### STATED GOAL
Update the material below by replacing every instance of "computer-use agent" with "desktop automation agent" and keep all other text unchanged.

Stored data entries
>> Start

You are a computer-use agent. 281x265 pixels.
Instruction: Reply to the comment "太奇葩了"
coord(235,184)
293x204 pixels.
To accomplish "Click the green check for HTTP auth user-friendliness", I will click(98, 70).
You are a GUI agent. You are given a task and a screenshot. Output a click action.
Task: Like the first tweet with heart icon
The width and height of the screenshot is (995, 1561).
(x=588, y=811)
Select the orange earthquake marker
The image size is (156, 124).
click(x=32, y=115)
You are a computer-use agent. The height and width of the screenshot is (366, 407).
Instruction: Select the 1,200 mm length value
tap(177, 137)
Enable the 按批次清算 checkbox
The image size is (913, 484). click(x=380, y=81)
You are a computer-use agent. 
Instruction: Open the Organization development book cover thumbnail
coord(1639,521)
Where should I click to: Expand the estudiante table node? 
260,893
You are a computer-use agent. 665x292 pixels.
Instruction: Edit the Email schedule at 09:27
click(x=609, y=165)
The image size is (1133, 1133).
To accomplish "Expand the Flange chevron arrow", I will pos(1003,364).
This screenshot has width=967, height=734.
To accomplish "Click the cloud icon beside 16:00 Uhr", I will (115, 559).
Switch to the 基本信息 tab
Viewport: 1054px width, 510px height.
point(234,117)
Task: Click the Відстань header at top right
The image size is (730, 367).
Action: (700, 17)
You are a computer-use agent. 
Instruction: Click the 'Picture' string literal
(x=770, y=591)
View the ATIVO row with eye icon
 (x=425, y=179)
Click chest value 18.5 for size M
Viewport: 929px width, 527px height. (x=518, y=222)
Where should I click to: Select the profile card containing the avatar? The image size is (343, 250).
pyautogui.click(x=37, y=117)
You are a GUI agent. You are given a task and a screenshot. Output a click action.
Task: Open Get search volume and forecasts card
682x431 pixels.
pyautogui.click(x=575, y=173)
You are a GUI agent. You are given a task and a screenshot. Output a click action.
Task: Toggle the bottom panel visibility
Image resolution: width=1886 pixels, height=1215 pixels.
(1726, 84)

>> End

### COMPLETED TASK
You are a desktop automation agent. 281x265 pixels.
Instruction: Reply to the comment "太奇葩了"
coord(235,184)
293x204 pixels.
To accomplish "Click the green check for HTTP auth user-friendliness", I will click(98, 70).
You are a GUI agent. You are given a task and a screenshot. Output a click action.
Task: Like the first tweet with heart icon
The width and height of the screenshot is (995, 1561).
(x=588, y=811)
Select the orange earthquake marker
The image size is (156, 124).
click(x=32, y=115)
You are a desktop automation agent. The height and width of the screenshot is (366, 407).
Instruction: Select the 1,200 mm length value
tap(177, 137)
Enable the 按批次清算 checkbox
The image size is (913, 484). click(x=380, y=81)
You are a desktop automation agent. 
Instruction: Open the Organization development book cover thumbnail
coord(1639,521)
Where should I click to: Expand the estudiante table node? 
260,893
You are a desktop automation agent. 665x292 pixels.
Instruction: Edit the Email schedule at 09:27
click(x=609, y=165)
The image size is (1133, 1133).
To accomplish "Expand the Flange chevron arrow", I will pos(1003,364).
This screenshot has width=967, height=734.
To accomplish "Click the cloud icon beside 16:00 Uhr", I will (115, 559).
Switch to the 基本信息 tab
Viewport: 1054px width, 510px height.
point(234,117)
Task: Click the Відстань header at top right
The image size is (730, 367).
Action: (700, 17)
You are a desktop automation agent. 
Instruction: Click the 'Picture' string literal
(x=770, y=591)
View the ATIVO row with eye icon
 (x=425, y=179)
Click chest value 18.5 for size M
Viewport: 929px width, 527px height. (x=518, y=222)
Where should I click to: Select the profile card containing the avatar? The image size is (343, 250).
pyautogui.click(x=37, y=117)
You are a GUI agent. You are given a task and a screenshot. Output a click action.
Task: Open Get search volume and forecasts card
682x431 pixels.
pyautogui.click(x=575, y=173)
You are a GUI agent. You are given a task and a screenshot. Output a click action.
Task: Toggle the bottom panel visibility
Image resolution: width=1886 pixels, height=1215 pixels.
(1726, 84)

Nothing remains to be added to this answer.